* [Your instructions]:
Every line with the string "screenshot" in it belongs in your answer, so copy them all from the data.

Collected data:
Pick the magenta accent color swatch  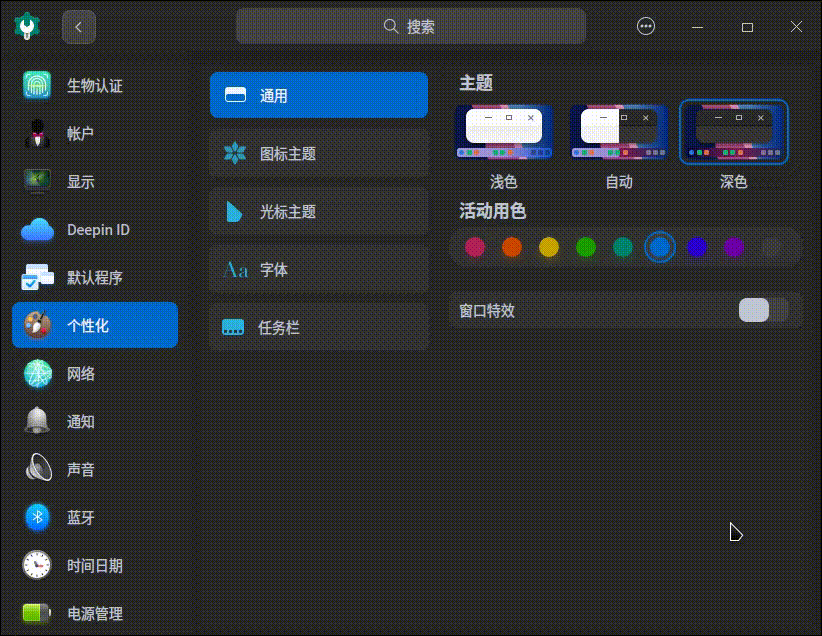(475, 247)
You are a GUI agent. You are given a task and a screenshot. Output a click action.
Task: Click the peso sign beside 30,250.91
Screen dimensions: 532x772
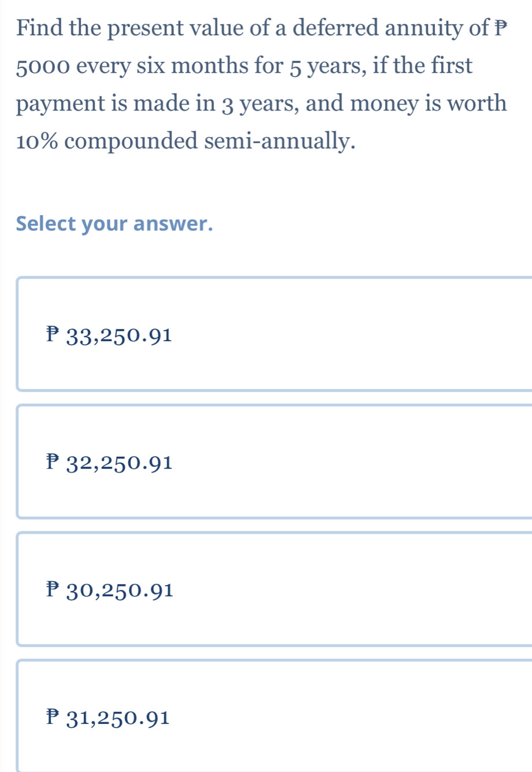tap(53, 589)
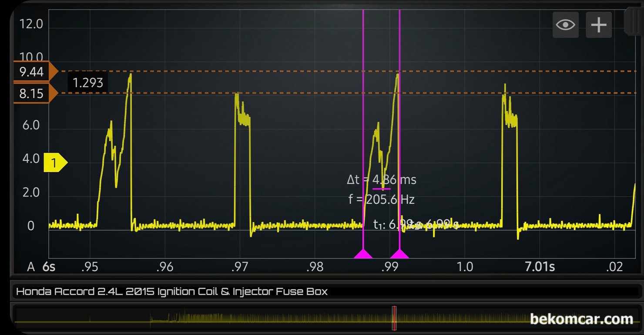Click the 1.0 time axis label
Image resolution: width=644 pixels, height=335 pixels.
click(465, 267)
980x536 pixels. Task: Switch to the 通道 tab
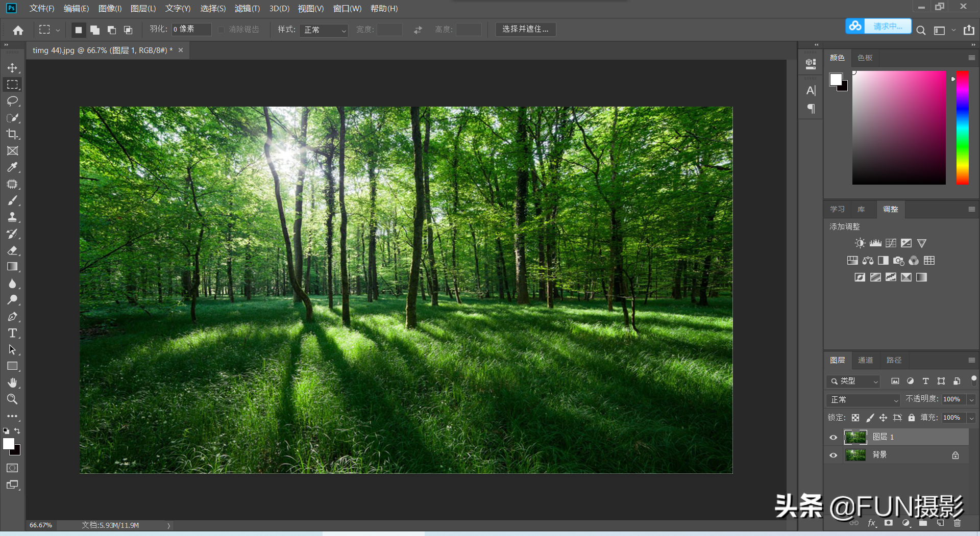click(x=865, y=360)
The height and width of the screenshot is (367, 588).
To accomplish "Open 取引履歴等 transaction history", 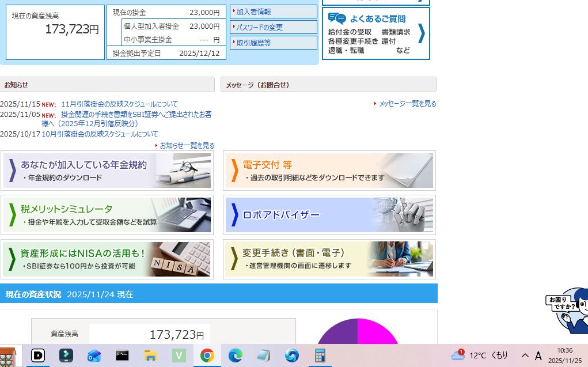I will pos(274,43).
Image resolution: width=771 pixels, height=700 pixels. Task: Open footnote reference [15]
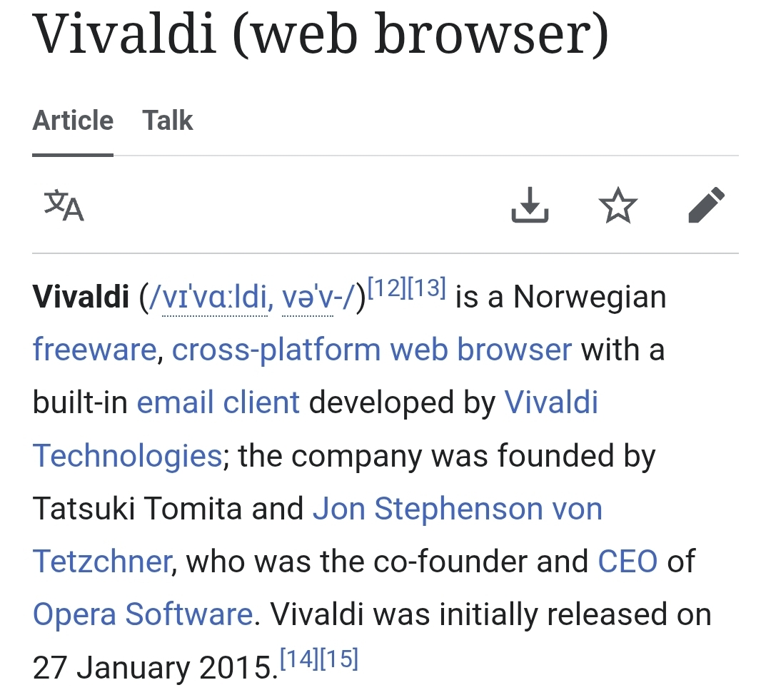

* [Result below]:
You are a GUI agent. You are given a task and a screenshot. Output a click action.
The height and width of the screenshot is (367, 588).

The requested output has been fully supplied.